**Work instructions**. A complete, exact copy of the records below is the required result.

[Data extracted from a collection]
--- --- ---

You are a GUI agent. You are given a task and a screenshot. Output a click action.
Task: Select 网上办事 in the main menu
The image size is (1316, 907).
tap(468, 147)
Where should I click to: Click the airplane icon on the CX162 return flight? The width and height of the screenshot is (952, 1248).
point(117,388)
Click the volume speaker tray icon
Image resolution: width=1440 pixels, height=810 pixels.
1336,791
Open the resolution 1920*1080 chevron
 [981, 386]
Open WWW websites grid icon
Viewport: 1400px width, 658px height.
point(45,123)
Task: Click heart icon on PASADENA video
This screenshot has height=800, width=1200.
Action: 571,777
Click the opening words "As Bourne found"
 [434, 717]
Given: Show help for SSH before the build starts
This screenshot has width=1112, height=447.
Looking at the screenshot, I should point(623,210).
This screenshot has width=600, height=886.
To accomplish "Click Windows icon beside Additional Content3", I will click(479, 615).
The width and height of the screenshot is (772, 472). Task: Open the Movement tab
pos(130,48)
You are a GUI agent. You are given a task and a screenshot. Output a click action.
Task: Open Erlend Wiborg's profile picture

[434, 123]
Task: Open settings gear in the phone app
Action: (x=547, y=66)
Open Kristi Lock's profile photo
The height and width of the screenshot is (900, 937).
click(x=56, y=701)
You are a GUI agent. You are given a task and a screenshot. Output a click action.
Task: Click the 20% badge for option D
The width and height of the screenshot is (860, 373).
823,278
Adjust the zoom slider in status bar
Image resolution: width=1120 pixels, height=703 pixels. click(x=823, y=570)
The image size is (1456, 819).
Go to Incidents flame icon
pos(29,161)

--- --- ---

**Answer box**.
You are a GUI agent. You are given a task and a screenshot. Output a click action.
Task: Select 网上办事 in the main menu
The image size is (1316, 907).
tap(468, 147)
Where should I click to: Click the airplane icon on the CX162 return flight? The width and height of the screenshot is (952, 1248).
point(117,388)
Click the volume speaker tray icon
Image resolution: width=1440 pixels, height=810 pixels.
1336,791
Open the resolution 1920*1080 chevron
 [981, 386]
Open WWW websites grid icon
Viewport: 1400px width, 658px height.
point(45,123)
Task: Click heart icon on PASADENA video
This screenshot has height=800, width=1200.
Action: 571,777
Click the opening words "As Bourne found"
 [434, 717]
Given: Show help for SSH before the build starts
This screenshot has width=1112, height=447.
Looking at the screenshot, I should point(623,210).
This screenshot has width=600, height=886.
To accomplish "Click Windows icon beside Additional Content3", I will click(479, 615).
The width and height of the screenshot is (772, 472). Task: Open the Movement tab
pos(130,48)
You are a GUI agent. You are given a task and a screenshot. Output a click action.
Task: Open Erlend Wiborg's profile picture

[434, 123]
Task: Open settings gear in the phone app
Action: (x=547, y=66)
Open Kristi Lock's profile photo
The height and width of the screenshot is (900, 937).
click(x=56, y=701)
You are a GUI agent. You are given a task and a screenshot. Output a click action.
Task: Click the 20% badge for option D
The width and height of the screenshot is (860, 373).
823,278
Adjust the zoom slider in status bar
Image resolution: width=1120 pixels, height=703 pixels. click(x=823, y=570)
The image size is (1456, 819).
Go to Incidents flame icon
pos(29,161)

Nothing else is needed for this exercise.